** begin Extracted entries **

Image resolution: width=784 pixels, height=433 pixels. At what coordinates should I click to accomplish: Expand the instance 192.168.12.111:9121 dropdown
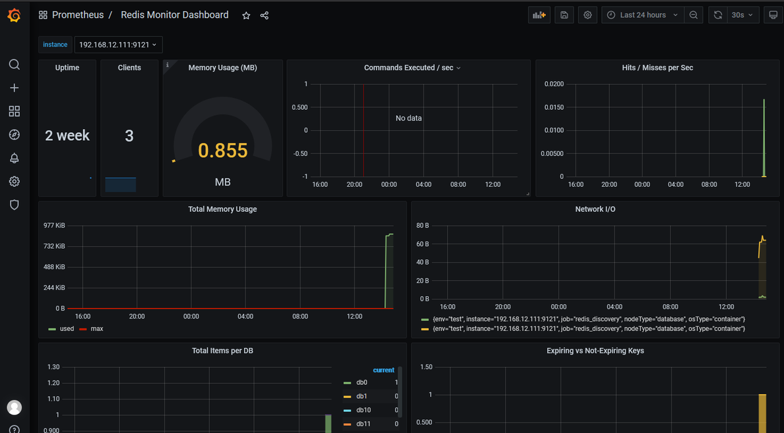(118, 45)
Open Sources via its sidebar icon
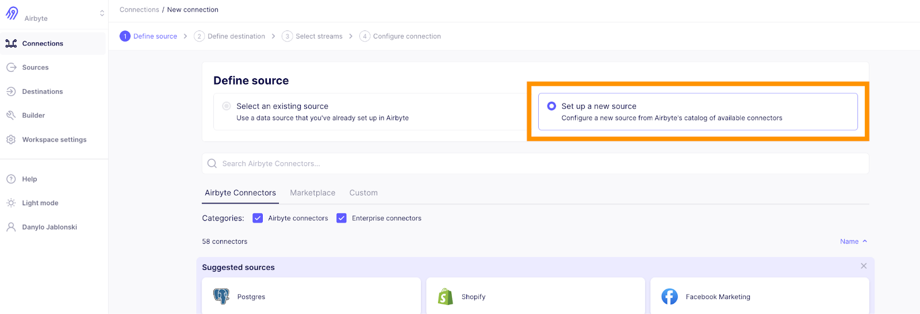 point(11,67)
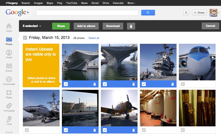Viewport: 221px width, 134px height.
Task: Toggle the Friday, March 15 date checkbox
Action: tap(25, 38)
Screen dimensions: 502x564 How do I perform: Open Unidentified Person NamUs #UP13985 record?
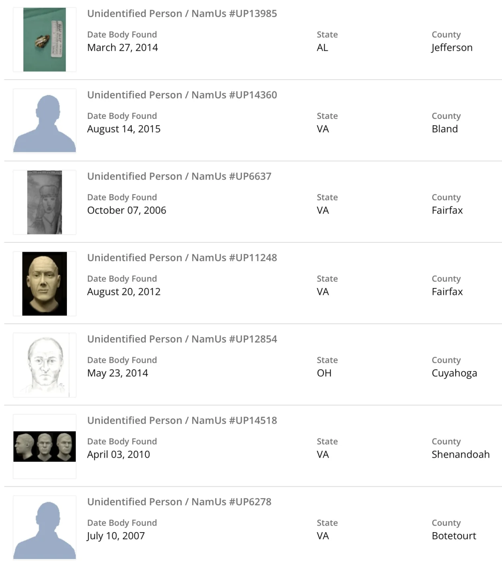[182, 14]
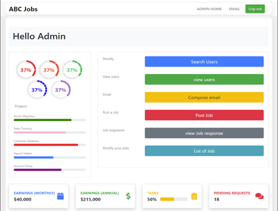Open the Admin Home menu item

(209, 9)
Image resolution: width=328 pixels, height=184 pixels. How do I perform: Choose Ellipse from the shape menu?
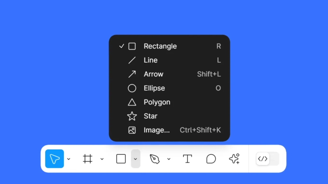(x=169, y=88)
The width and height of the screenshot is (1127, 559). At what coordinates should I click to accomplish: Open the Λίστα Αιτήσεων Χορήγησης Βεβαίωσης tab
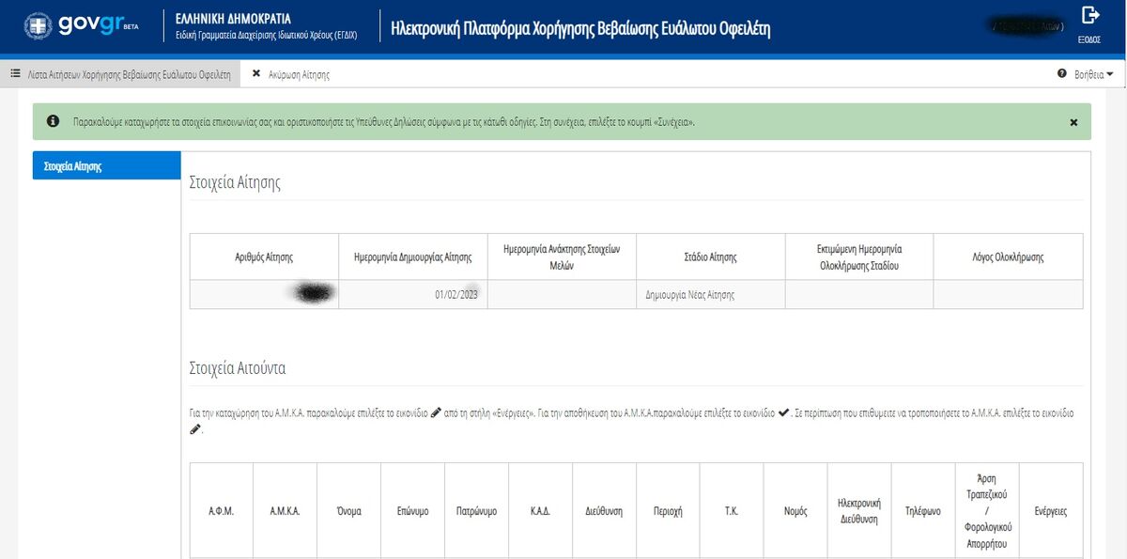point(128,74)
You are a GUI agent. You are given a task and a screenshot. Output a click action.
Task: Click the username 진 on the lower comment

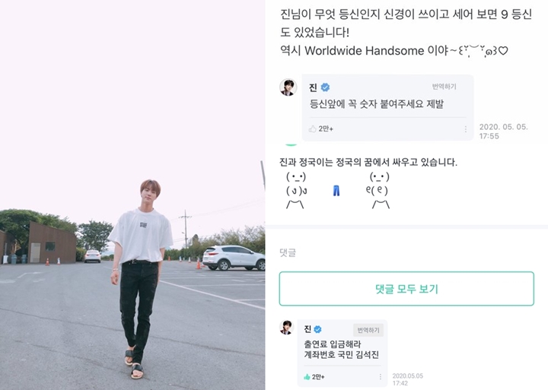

** end Extracted entries **

* Task brief *
Could you repeat, word for word, the lines from the one that contains "The width and" through the one that contains "point(128,74)"? Leave the pictures out of your answer.

* Problem solution *
The width and height of the screenshot is (1127, 559). At what coordinates should I click to accomplish: Open the Λίστα Αιτήσεων Χορήγησης Βεβαίωσης tab
point(128,74)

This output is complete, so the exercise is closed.